With a watchful eye on potential fallout from ongoing Brexit negotiations, the BoE has subsequently opened the door to negative interest rates, something it has previously rejected. It did this by saying it was not ruling them in, or out, but was looking into their impact on the UK financial system.
This intervention spurred the forward market to price a negative Bank Rate within the next 12 months, and we saw the UK gilt curve turn negative for issues of up to seven years. The Treasury also issued a gilt on a negative yield, a first for the UK.
In the last few days, BoE governor Andrew Bailey announced that he wanted to scale back the gilts purchased under the QE programme before starting to increase the Bank Rate from its record low. This is a further indication that the Bank Rate looks very unlikely to increase for some time to come.
Managing the PSDF in a low yield environment
As we expect rates to stay lower for a prolonged period, we have looked to extend the weighted average maturity of the fund to lock in enhanced yields at the longer end of the curve, but only where we have confidence in credit quality.
Security and liquidity are of paramount importance to our clients as they deal with the developing impact of Covid-19, the uncertainties of further government funding, and the ongoing reductions in local revenues. Since the start of the quarter, the PSDF’s one-week liquidity position has averaged 52.5% of total assets and has not dropped under 48% at any point. This compares with a fund average of under 40%. We are continuously looking to expand our list of counterparties to improve diversification and enhance credit quality.
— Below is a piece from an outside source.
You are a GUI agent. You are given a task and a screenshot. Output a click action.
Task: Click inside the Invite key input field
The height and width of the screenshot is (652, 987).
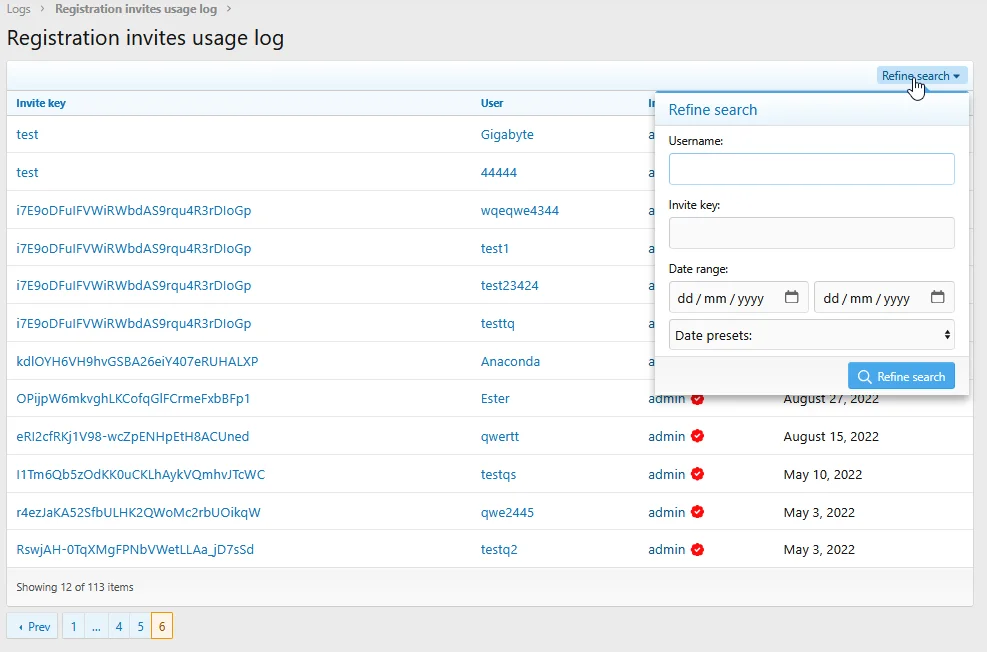[x=811, y=233]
CCLA has been managing cash funds for over 60 years and our experience of previous crises and our close client relationships have held us in good stead. While many economists do not expect the BoE to take rates negative, it is certainly a live risk which councils should try to prepare for as possible. Regardless of events, CCLA will monitor the position closely and our PSDF will continue to provide a sector specific, trusted and competitive haven for our clients’ cash.
Robert Evans is a cash fund manager at CCLA.